**** The input
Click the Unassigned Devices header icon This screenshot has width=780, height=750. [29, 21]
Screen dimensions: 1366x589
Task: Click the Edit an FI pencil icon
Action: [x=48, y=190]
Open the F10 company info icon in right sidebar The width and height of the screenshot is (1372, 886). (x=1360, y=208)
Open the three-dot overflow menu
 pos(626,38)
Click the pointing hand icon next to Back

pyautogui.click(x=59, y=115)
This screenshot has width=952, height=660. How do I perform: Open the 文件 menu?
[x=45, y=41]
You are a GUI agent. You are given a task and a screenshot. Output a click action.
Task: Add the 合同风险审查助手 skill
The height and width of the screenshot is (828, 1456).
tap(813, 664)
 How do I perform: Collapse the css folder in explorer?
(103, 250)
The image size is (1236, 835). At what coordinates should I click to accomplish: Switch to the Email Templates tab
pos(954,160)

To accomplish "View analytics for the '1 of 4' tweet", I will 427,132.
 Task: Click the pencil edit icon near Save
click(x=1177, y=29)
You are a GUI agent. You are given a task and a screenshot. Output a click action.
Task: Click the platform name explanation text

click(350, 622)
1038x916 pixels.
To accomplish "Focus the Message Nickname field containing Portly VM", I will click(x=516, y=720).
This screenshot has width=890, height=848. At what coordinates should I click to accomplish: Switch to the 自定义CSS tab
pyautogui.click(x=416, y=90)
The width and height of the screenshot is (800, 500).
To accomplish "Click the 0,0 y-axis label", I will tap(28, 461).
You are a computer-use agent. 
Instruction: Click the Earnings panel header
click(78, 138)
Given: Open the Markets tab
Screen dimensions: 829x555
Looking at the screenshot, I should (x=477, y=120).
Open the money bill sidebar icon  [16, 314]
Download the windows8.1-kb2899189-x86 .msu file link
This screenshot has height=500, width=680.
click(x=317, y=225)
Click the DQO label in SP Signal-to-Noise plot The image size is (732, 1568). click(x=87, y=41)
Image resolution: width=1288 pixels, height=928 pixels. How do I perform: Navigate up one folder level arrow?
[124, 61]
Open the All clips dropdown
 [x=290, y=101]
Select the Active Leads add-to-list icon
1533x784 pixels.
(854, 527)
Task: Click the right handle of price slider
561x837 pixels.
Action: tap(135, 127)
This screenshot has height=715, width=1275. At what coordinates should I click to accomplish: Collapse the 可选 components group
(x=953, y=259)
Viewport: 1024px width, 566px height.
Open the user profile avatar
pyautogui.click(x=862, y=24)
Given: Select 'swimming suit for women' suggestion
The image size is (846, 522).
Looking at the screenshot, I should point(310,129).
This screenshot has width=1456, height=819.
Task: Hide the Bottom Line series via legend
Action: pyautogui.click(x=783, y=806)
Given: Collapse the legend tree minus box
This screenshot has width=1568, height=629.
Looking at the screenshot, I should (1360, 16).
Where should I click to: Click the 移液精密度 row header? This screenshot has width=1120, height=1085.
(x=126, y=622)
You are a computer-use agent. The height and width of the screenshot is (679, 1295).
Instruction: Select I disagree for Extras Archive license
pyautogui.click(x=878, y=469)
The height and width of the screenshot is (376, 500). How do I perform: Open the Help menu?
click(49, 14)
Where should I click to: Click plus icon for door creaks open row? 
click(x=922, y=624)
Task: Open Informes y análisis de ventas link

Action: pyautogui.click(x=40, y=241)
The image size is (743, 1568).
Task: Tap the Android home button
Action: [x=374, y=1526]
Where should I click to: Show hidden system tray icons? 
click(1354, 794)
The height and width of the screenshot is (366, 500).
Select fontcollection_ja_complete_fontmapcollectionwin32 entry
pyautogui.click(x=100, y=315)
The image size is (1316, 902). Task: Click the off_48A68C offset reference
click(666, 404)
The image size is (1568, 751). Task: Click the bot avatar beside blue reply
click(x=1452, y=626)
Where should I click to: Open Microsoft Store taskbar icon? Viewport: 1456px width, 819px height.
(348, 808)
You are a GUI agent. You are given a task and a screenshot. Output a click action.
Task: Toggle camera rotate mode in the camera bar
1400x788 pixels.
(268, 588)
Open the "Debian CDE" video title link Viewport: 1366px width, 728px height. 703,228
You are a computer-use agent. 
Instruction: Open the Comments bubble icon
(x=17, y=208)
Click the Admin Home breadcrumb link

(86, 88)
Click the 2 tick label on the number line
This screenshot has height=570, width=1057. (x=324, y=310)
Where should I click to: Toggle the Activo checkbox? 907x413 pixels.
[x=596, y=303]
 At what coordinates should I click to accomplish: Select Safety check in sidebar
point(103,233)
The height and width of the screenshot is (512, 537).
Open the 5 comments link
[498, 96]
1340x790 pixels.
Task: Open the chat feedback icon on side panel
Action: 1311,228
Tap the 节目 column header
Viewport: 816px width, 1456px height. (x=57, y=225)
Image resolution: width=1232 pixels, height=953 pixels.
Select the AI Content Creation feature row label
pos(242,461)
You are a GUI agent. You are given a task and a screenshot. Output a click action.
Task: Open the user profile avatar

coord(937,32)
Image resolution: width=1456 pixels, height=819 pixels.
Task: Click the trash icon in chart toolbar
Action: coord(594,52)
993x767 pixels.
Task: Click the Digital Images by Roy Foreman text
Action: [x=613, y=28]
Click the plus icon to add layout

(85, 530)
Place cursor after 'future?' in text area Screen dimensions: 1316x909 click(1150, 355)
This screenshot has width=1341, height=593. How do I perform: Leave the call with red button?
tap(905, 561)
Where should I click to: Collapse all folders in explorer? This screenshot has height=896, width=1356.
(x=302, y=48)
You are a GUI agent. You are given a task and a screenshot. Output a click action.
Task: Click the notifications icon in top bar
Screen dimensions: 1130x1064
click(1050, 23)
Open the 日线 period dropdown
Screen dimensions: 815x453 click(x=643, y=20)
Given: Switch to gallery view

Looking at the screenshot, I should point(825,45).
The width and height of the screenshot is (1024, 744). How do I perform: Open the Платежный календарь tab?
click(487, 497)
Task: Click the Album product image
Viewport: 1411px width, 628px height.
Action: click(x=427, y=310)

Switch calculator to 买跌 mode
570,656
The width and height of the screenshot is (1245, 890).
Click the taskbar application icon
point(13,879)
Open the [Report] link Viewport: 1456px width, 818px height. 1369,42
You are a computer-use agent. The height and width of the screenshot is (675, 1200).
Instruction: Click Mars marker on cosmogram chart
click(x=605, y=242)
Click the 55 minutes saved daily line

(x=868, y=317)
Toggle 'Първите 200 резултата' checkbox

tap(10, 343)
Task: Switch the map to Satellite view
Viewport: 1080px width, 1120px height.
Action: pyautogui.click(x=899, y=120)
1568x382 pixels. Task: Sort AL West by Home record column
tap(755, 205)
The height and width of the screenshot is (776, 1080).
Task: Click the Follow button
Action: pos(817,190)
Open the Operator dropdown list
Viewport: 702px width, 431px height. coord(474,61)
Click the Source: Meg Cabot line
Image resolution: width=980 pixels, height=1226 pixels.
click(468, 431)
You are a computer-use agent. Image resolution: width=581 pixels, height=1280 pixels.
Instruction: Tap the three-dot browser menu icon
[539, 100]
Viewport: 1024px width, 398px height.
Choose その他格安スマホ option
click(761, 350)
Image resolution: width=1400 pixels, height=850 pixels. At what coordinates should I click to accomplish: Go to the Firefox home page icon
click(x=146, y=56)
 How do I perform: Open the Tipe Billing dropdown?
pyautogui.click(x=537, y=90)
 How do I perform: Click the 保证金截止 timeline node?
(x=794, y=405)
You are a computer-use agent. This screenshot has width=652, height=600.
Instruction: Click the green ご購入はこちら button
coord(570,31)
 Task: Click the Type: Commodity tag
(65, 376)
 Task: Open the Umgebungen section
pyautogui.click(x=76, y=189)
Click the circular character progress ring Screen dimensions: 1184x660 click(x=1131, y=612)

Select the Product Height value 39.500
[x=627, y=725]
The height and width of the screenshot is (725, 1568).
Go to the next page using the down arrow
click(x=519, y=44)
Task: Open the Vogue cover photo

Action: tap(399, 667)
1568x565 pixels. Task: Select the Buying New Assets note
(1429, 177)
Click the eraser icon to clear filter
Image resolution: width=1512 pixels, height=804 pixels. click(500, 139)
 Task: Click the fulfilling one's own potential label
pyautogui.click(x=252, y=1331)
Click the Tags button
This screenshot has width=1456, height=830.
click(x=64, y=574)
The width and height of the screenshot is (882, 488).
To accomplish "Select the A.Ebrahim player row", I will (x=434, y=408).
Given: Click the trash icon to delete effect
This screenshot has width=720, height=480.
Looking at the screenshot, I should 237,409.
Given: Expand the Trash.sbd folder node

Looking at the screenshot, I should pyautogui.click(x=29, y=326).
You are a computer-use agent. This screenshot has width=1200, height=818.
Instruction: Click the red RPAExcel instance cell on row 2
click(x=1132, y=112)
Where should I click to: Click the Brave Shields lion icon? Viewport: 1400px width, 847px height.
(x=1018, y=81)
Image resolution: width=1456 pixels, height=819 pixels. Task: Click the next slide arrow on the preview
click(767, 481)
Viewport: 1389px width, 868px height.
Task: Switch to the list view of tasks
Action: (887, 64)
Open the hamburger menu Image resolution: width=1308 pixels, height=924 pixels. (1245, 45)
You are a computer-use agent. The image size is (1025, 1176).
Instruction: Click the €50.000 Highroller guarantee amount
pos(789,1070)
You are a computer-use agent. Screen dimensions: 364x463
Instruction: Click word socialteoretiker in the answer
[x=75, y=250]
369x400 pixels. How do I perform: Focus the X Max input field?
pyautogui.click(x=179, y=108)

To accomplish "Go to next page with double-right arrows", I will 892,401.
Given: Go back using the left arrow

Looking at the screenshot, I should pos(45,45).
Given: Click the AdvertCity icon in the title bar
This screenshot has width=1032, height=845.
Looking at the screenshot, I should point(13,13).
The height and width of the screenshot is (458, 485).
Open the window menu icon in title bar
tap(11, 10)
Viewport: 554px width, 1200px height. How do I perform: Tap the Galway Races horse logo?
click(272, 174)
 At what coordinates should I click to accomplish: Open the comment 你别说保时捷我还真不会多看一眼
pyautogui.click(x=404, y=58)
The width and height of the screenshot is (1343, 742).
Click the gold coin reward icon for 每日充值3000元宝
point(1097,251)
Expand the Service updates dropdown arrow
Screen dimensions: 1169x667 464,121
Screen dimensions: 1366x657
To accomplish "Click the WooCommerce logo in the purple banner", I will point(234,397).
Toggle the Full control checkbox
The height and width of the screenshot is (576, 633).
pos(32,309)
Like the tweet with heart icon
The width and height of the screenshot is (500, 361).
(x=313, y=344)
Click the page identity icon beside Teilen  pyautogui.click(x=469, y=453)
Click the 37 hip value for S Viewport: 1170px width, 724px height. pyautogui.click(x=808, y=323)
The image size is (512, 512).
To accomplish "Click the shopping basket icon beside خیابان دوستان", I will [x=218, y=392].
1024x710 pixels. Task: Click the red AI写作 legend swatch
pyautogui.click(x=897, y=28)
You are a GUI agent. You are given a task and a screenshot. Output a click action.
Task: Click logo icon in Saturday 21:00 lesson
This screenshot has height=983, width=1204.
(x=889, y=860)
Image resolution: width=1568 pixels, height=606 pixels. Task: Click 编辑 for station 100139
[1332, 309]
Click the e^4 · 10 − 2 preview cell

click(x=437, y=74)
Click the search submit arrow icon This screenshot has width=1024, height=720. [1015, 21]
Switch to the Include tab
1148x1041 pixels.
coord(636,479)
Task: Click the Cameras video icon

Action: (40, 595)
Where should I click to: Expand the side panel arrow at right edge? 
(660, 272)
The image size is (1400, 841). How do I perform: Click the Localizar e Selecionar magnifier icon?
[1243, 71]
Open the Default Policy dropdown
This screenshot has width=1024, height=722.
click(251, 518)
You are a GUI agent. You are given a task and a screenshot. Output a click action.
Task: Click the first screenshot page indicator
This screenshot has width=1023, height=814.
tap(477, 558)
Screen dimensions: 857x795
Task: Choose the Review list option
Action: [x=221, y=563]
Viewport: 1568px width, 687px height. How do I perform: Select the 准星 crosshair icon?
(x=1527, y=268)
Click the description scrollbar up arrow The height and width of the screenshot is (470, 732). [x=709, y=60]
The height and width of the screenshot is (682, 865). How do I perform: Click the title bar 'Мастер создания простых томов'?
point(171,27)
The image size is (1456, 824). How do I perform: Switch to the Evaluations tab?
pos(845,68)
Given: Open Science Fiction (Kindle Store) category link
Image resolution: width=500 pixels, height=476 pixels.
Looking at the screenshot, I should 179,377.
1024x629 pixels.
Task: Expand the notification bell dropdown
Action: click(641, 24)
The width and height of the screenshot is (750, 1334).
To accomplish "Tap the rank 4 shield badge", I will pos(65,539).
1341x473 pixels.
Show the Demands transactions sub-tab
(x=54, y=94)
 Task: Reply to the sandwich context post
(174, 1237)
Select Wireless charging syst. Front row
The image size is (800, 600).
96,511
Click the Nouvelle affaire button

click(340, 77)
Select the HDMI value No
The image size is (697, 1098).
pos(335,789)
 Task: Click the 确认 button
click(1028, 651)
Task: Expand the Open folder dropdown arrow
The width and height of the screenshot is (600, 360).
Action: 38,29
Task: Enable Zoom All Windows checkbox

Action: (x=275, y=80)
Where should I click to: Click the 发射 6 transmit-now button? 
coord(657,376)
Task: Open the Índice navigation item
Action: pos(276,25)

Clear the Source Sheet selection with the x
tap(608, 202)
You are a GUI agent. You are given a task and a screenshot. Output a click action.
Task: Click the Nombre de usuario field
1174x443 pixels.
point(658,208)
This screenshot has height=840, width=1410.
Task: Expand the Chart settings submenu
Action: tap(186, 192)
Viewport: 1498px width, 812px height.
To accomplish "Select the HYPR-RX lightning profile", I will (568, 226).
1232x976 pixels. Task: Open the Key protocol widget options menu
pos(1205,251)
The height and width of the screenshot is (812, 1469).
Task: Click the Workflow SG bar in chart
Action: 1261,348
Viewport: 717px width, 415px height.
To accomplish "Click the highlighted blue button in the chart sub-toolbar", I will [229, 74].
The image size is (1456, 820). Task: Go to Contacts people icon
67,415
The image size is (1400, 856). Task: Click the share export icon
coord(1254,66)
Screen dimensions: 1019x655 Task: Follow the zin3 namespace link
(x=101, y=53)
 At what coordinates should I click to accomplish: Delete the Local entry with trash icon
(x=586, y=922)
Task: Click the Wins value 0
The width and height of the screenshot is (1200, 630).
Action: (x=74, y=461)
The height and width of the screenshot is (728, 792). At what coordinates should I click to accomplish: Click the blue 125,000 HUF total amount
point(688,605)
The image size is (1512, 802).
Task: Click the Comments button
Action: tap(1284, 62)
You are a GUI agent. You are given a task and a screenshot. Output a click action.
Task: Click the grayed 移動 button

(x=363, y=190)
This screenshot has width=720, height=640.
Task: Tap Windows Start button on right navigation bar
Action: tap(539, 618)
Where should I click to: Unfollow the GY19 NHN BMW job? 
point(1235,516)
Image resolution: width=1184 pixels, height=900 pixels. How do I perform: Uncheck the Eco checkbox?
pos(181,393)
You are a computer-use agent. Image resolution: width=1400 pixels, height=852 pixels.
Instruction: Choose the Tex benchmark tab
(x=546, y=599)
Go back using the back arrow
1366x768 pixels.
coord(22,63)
********
What to work on - Can you reproduce the records from the very first line up to and including the line with "Action: [x=48, y=190]", character for character?

Answer to this exercise -
Click the Unassigned Devices header icon This screenshot has width=780, height=750. [29, 21]
Screen dimensions: 1366x589
Task: Click the Edit an FI pencil icon
Action: [x=48, y=190]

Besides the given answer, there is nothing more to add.